In the face of these facts it can hardly be denied that mother-right and mother-power among the Khasis are still very much alive. Here at least descent through the mother does involve power to women, and confers exceptional rights, especially as regards inheritance. I have already called attention to the equality of the women with men in the code of sexual morality. This is so important that it is worth while to follow it a little further. That freedom in love carries with it domestic and social rights and privileges to women I have no longer to prove. We found the same freedom under the maternal family among the Iroquois and Zuñi Indians: there courtship was in the hands of the woman; there also divorce was free, and a couple would rather separate than live together inharmoniously. I have given proof of the happy domestic life of these peoples. Equality in the sexual relationships has always been closely associated with the status of women.
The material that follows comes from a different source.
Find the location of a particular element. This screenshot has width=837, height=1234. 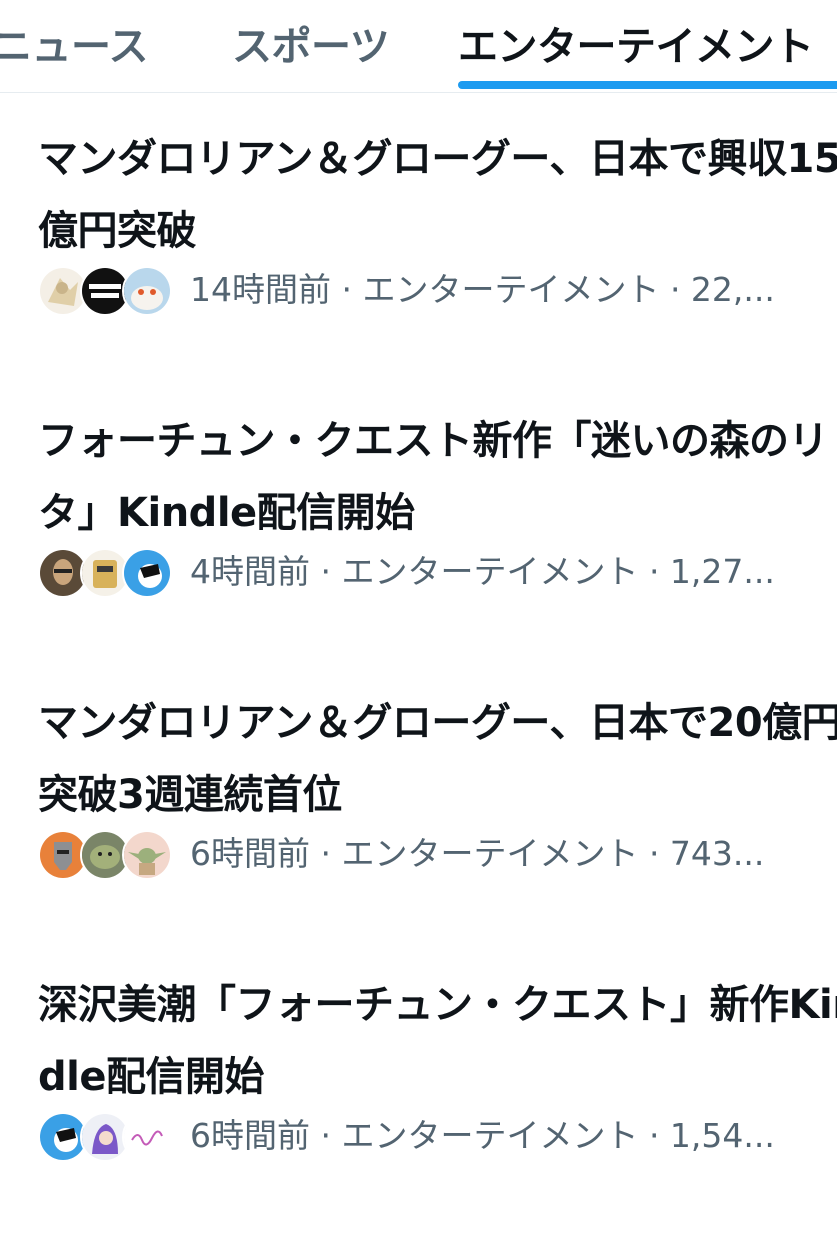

Wherever divorce is difficult, there woman’s lot is hard, and her position low. It is part of the patriarchal custom which regards the man as the owner of the woman. It would be easy to prove this by the history of marriage in the races of the past, as also by an examination of the present divorce laws in civilised countries. I cannot do this, but I make the assertion without the least shadow of doubt. “Free divorce is the charter of Woman’s Freedom.” I would point back in proof to these examples of the maternal family, foremost among whose privileges is this equality of partnership in marriage. Here you have before you, solved by these primitive peoples, some of the most urgent questions that yet have to be faced by us to-day. To hear of peoples who live gladly, and without those problems that are rotting away our civilisation, brings a new courage to those of us, who sometimes grow hopeless at our own needless wastage of love and life.
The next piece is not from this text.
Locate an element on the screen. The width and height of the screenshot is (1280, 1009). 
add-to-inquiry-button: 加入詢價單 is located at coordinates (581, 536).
I must not say more upon this question, though it is one that tempts me strongly. It is not, however, my purpose in this book to offer opinions of my own on these problems of the relations of the two sexes; I prefer to leave the facts of the mother-age to speak for themselves. Those whose eyes are not blinded will not fail to see.[81]
FOOTNOTES:
[73] In an Introduction to The Khasis, by P. R. Gurdon. This work, written by one who had a long and intimate knowledge of the Khasi tribes, gives an admirable account of the people, their institutions and domestic life. See also Sir J. Hooker, Himalayan Journal, Vol. II, pp. 273 et seq.; Dalton, Descriptive Ethnology of Bengal; and a series of papers by J. R. Logan, in the Journal of the Indian Archipelago, 1850-1857. Mr. Frazer (The Golden Bough, Part IV, Adonis, Attis, Osiris, p. 387) gives a short account of the Khasis; also McGee in the article The Beginning of Marriage already quoted.
[74] The Khasis, pp. 62, 64, 82. All the facts I have given of the Khasis are taken from Mr. Gurdon’s work, unless otherwise stated.
[75] An incantation used in addressing this god begins: “O Father, Thaulang, who hast enabled me to be born, who hast given me my stature and my life.” This is very certain proof that the maternal system among the Khasis has no connection with uncertainty of paternity.
[76] This is the opinion of Sir Charles Lyell and Mr. Gurdon. We may compare the remark of Prof. Karl Pearson: “According to the evidence not only the seers but the sacrificers among the early Teutons were women.”
[77] Fischer, Tour. As. Soc., Bengal, Vol. IX, Part II, p. 834.
[78] Dalton, Descriptive Ethnology of Bengal, p. 57.